Tah mun keur nyanghareupan Lebaran kitu, tingalabrul santri-santri teh ngajingjing lauk nu dibungkus ku gebog cau. Ku upih malah lamun keur ka Juragan Camat atawa Wadana mah” (Nah bila menghadapi lebaran seperti begitu, santri-santri banyak yang menjinjing ikan dibungkus gedebok pisang. Bahkan ikannya dibungkus dengan pelepah daun enau bila akan dikirimkan kepada camat atau wedana).
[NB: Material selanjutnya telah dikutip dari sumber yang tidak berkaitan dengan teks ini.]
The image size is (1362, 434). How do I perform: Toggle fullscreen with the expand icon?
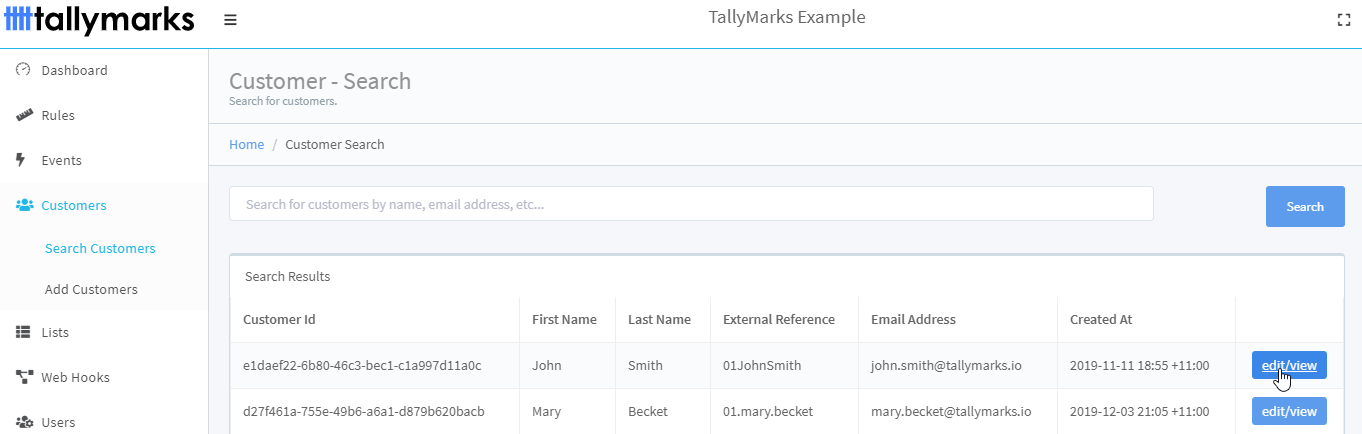(x=1344, y=20)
Demikian RAF memberi keterangan lebih lanjut ihwal “kikiriman” kepada bangsawan.

Contoh lainnya yang termasuk “kikiriman” dan ada kaitannya dengan kebangsawanan disajikan dalam Sipatahoenan edisi 24 November 1938. Di situ ada laporan dari Majalengka bertajuk “Dina Mangsana Lebaran”. Konon, beberapa hari sebelum Lebaran, para lurah dari daerah pelosok-pelosok sengaja datang ke Majalengka, seraya membawa banyak bawaan, seperti beras, domba, kayu bakar, dan lain-lain, untuk persembahan kepada bupati, yang nantinya setelah takbiran akan digunakan untuk kenduri makan (“Pisawatara-poweeun deui kana mangsana Lebaran, koewoe2 ti djaoehna ngahadja daratang ka Madjalengka, bari rebo koe babawaaan, kajaning beas, domba, soeloeh, enz; geusan sembahkeuneun ka Pagoesten, anoe engkena dina sabadana walilat dipake hadjat rioengan toeang”).
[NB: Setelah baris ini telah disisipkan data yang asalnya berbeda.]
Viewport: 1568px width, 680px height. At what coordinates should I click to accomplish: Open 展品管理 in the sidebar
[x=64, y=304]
Barangkali inilah yang disebut oleh R.A. Danadibrata (Kamus Basa Sunda, 2006: 243) sebagai “hajat lebaran”, yaitu “kikiriman ka tatangga at. ka babarayaan dina isuk-isuk poe Lebaran” (kiriman kepada tetangga atau kepada kerabat pada pagi hari lebaran) sebagai kebalikan dari “sidekah munggah” (Danadibrata, 2006: 636) yaitu “sidekah kikiriman ka tatangga piisukaneun bulan Puasa” (sedekah kiriman kepada tetangga sehari sebelum masuknya bulan Puasa).